Life in Israel is dramatically different than in the United States. Though Israel is a modern, Western country it is not the easiest way of life. I don’t speak the language fluently, I have no family here and am completely on my own, no job at the moment (since I am studying and my Hebrew isn’t at a working level yet), however, there is something so intoxicating about this place and the people that I never really noticed the little difficulties that come from living in a foreign country. I had an astoundingly easy transition to life in Israel and since I had been here before, even lived here for 3 months when I studied Arabic in Jerusalem, I never felt culture shock. I was raised in a very traditional Jewish home so the religious aspect of the country was a pleasure as opposed to a shock. Really the only adjustment was remembering that things close down (including public transportation) from Friday night to Saturday night.
Do you think you were fully prepared for what awaited you in Israel? If you could, would you change some decisions/preparations you made?
I think the fact that I came to Israel not expecting the move to be permanent it allowed me to gradually prepare for life here without stress. I never felt trapped by a decision of permanence which gave me time to really adjust before making life changing decisions. After feeling completely comfortable with life here I decided to make the move permanent which I think was a good way of going about things. I think the only thing I would have done differently was saved more money earlier back in the states so that I would have a larger nest egg here, but otherwise I’m very happy with how it all played out.
Every expat knows that expat life comes with some hilarious anecdotes and funny experiences. Care to share one with us?
In Israel there are two words for saying “to end or finish”. For example, if you want to express you are finished with a meal or finished with some homework there are, in theory, two ways you can say it. Gamarti or Siyamti. Well, I only knew of “Gamarti” when I first arrived in Israel and one night I was at a restaurant when a waiter came over and asked if I was ready for dessert. When I responded with, “lo (no), ani (I) gamarti (am finished)” the waiter immediately gave me a look and then started laughing. I was a bit confused until I was informed that “gamarti” is really used as slang to mean “I finished” in the orgasm sense... I was mortified and now make sure I always use the other word! It took me a while to go back to that restaurant.
Which three tips would you like to give future expats before they embark on their new life in Israel?
- Spend time in Israel before making the decision to move here for good. I came on birthright and studied abroad in Jerusalem for 3 months before moving here for a longer period. This gave me time to understand how life worked here which eased the culture shock when I moved for good
- Save as much money as possible. Though the Israeli government will give you financial assistance it is not enough with the skyrocketing prices in Israel (especially in the big cities).

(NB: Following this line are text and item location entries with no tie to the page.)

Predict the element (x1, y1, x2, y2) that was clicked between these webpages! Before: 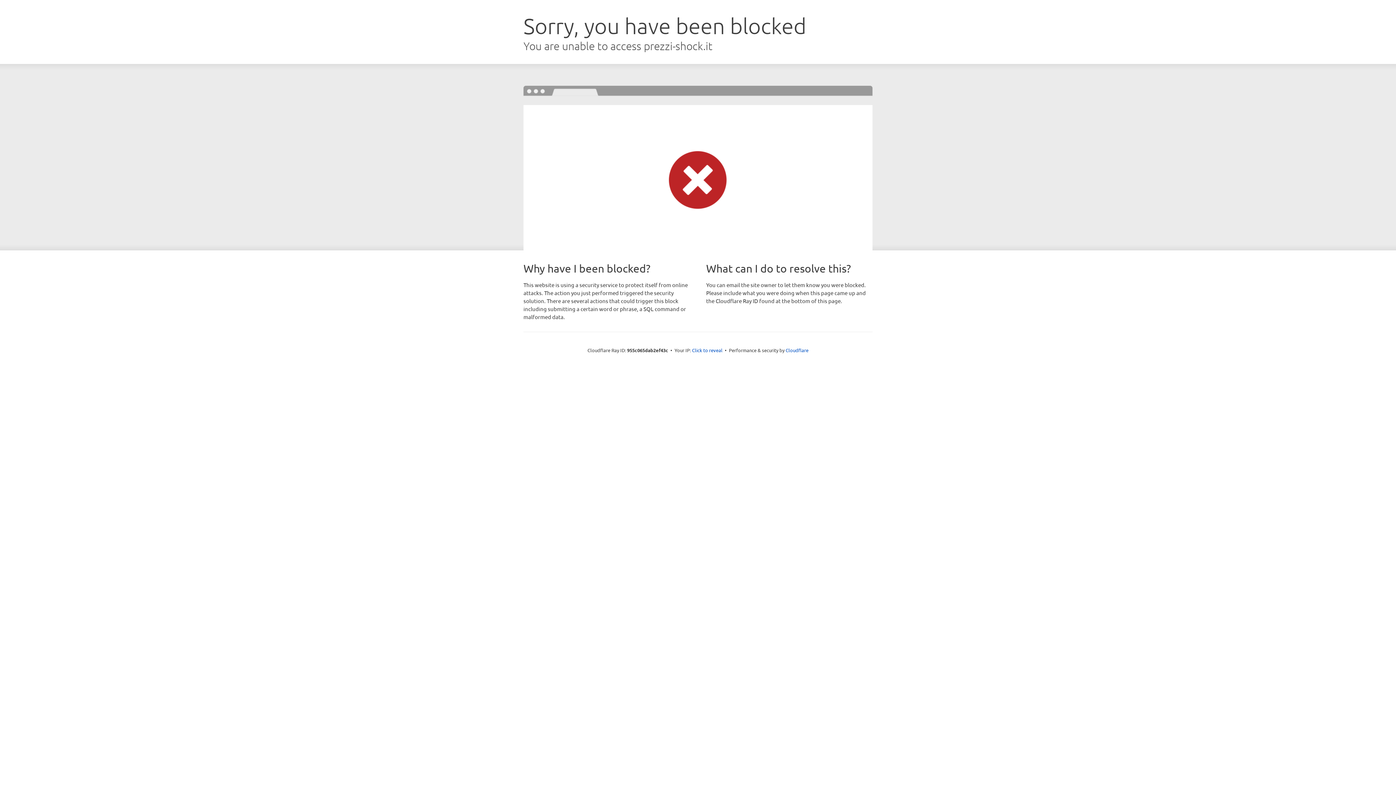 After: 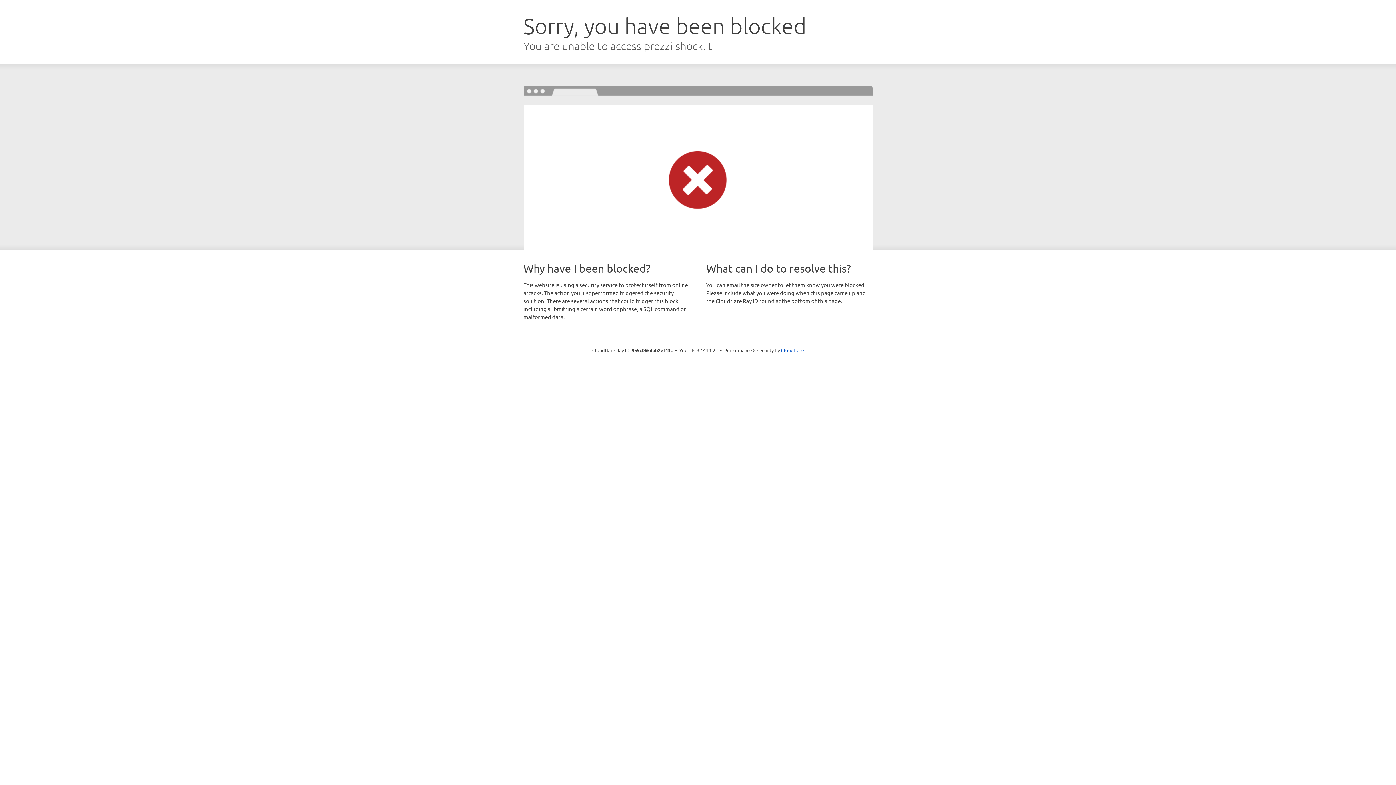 Action: bbox: (692, 346, 722, 353) label: Click to reveal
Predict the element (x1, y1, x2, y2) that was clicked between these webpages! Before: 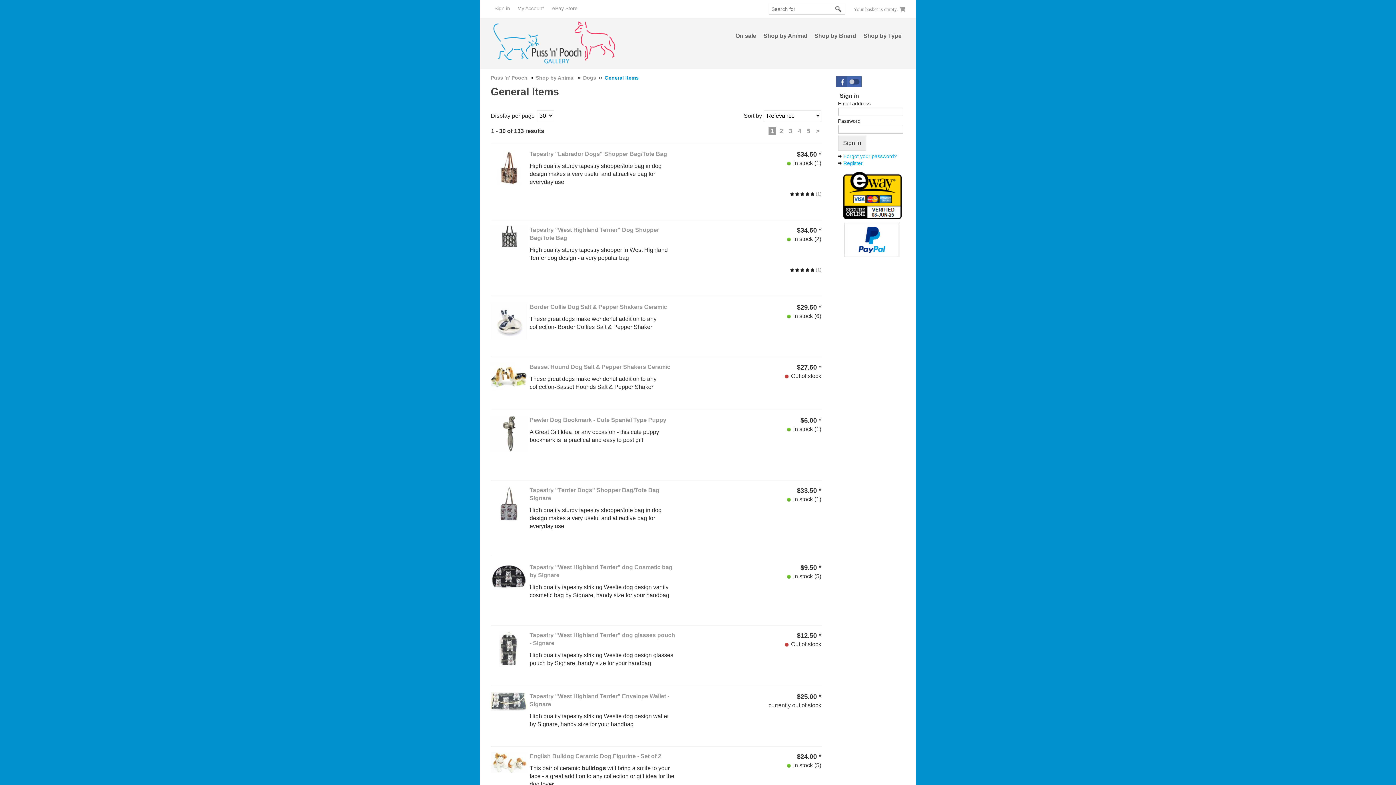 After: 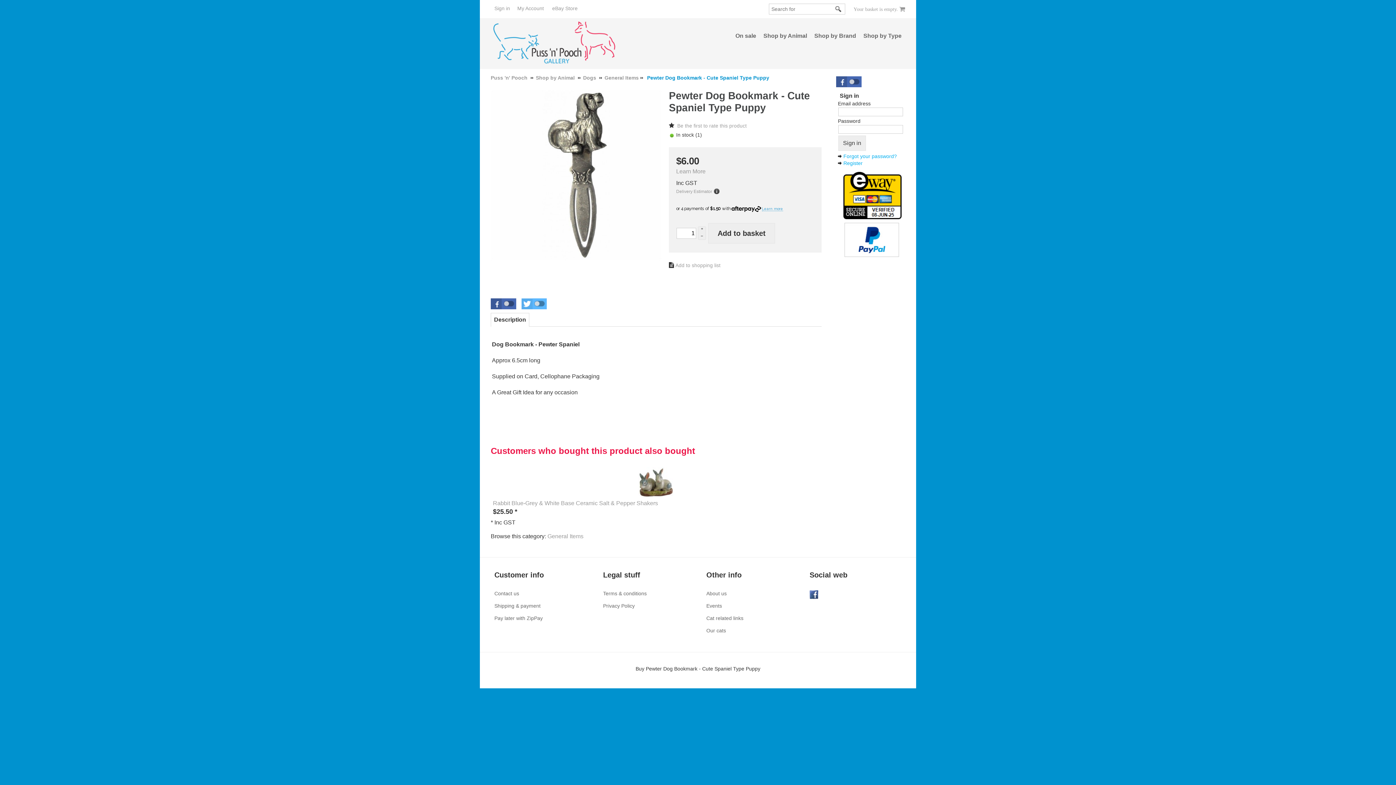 Action: bbox: (529, 417, 666, 423) label: Pewter Dog Bookmark - Cute Spaniel Type Puppy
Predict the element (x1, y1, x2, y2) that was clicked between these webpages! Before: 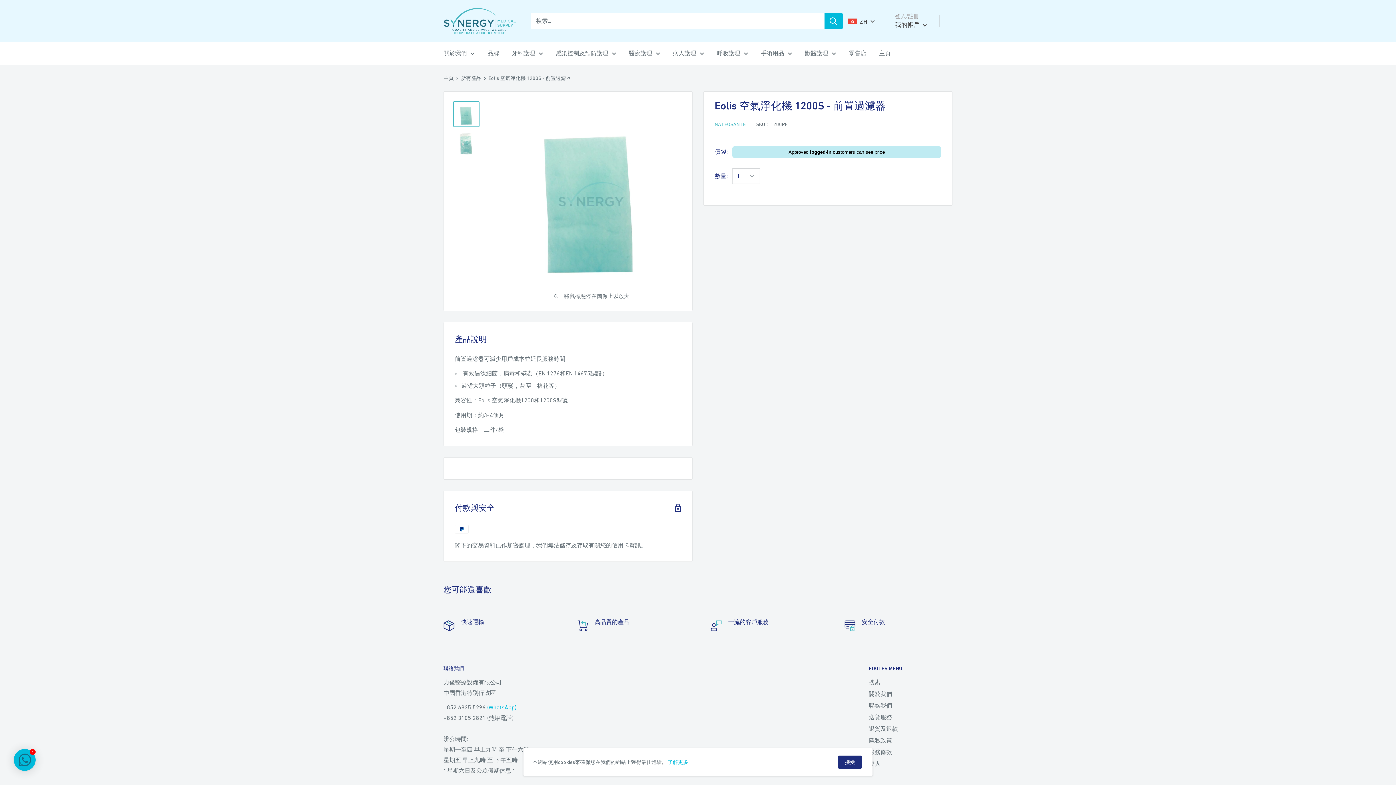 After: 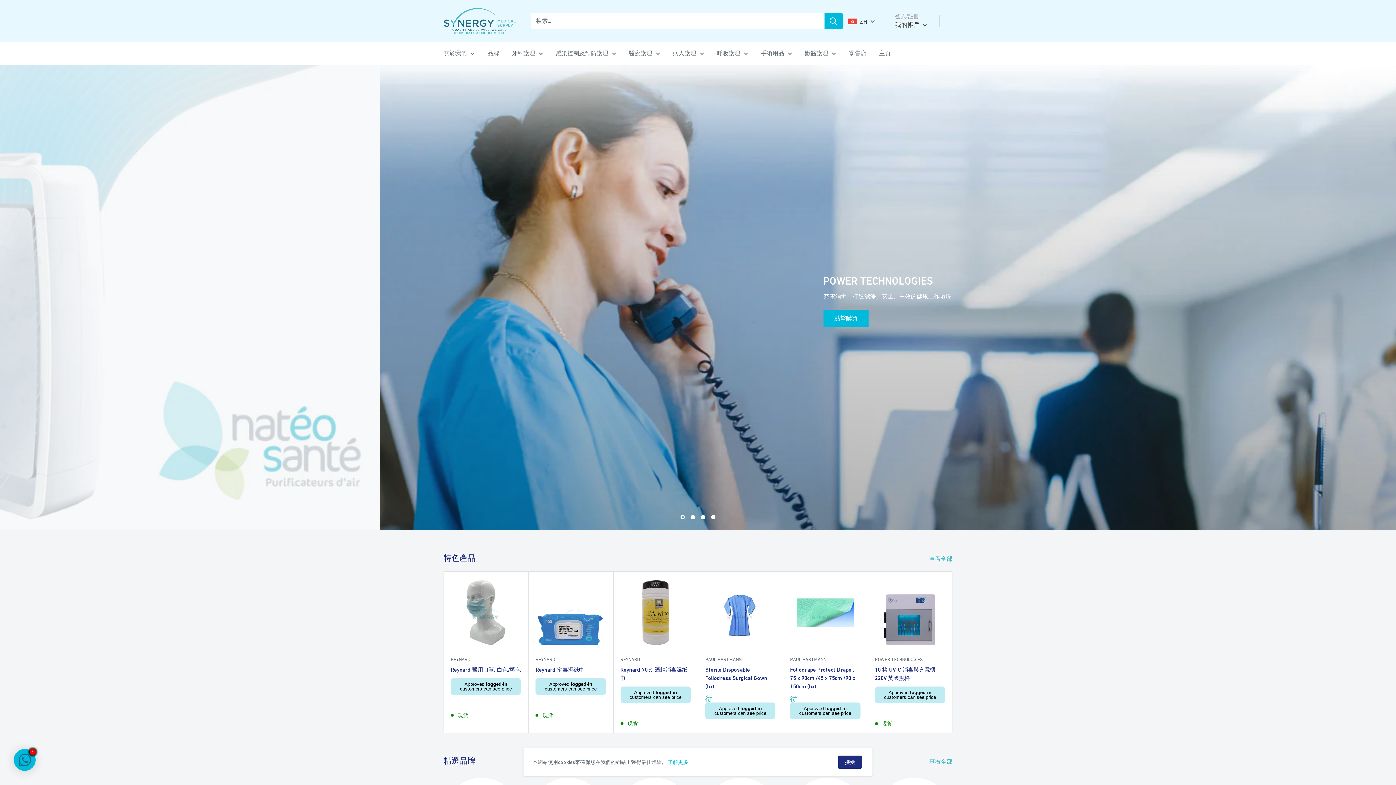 Action: bbox: (805, 48, 836, 58) label: 獸醫護理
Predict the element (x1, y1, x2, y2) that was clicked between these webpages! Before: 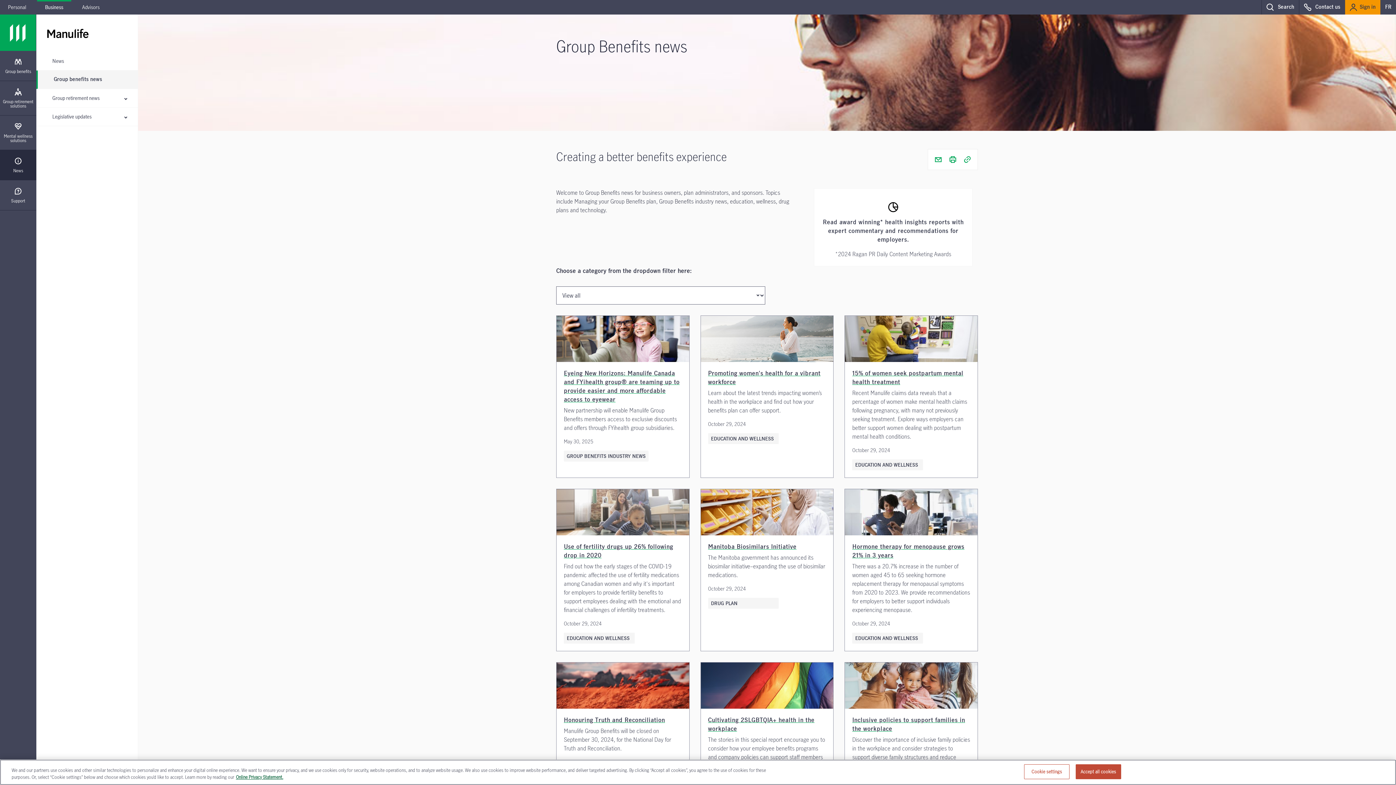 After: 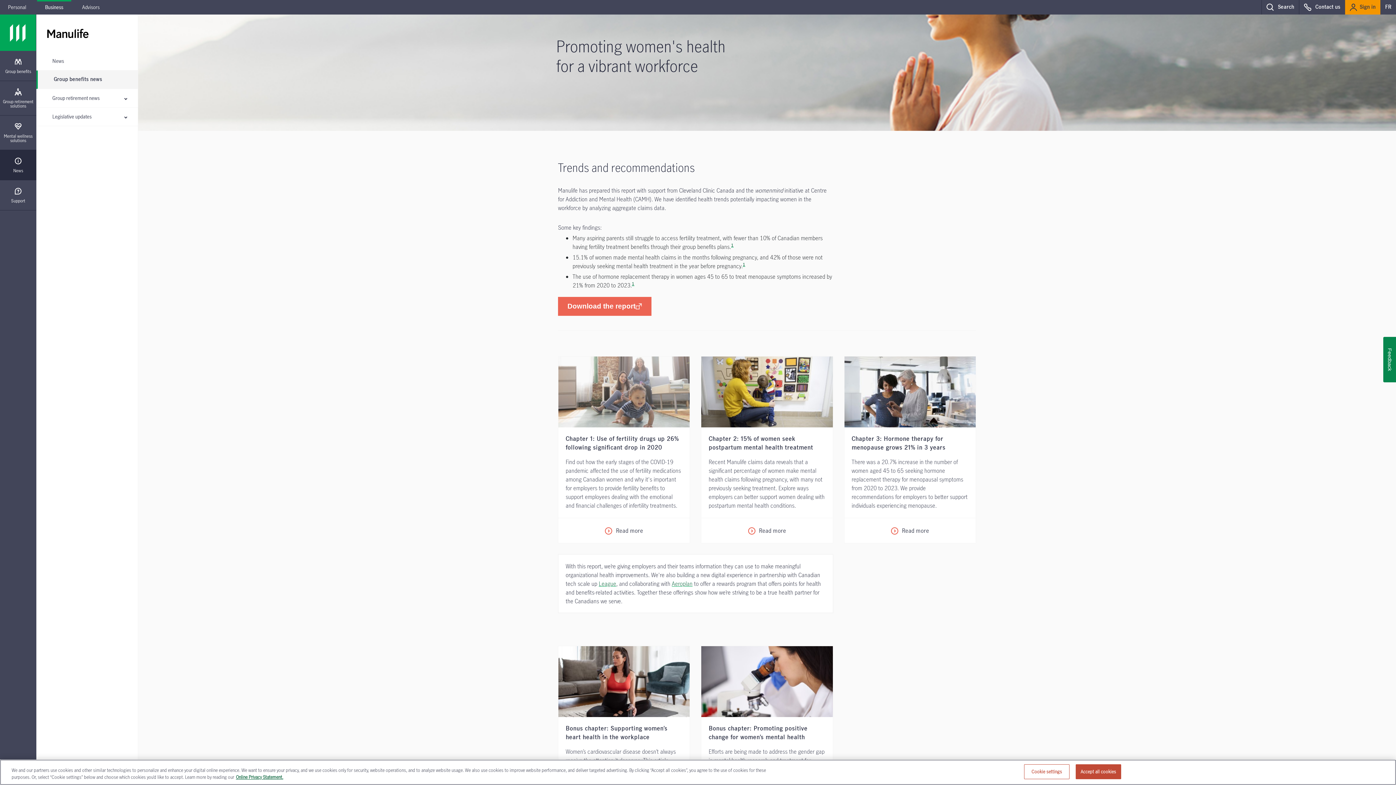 Action: label: Promoting women's health for a vibrant workforce  bbox: (708, 369, 826, 386)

- Come with an open mind and an open heart, leave your expectations back in your home country, because then this country will open up so many doors and possibilities in your life, and the life changing, exciting times and experiences you will have will be almost overwhelming.
How is the expat community in Israel? Did you have a hard time finding like-minded people or fellow expats?
My main circle of friends is comprised of other expats from various corners of the world. Israel is a country of immigrants so I would say it is harder to find a group of just Israelis than it is to find a group of other expats going through, or having gone through, similar experiences as you. It is a huge comfort to befriend people who have gone through similar experiences before you; they have a wealth of knowledge and advice that is invaluable.
How would you summarize your expat life in Israel in a single, catchy sentence?
At times it is hard, at times it is scary, but then I walk outside and realize that I am in beautiful ISRAEL and everything falls into place perfectly.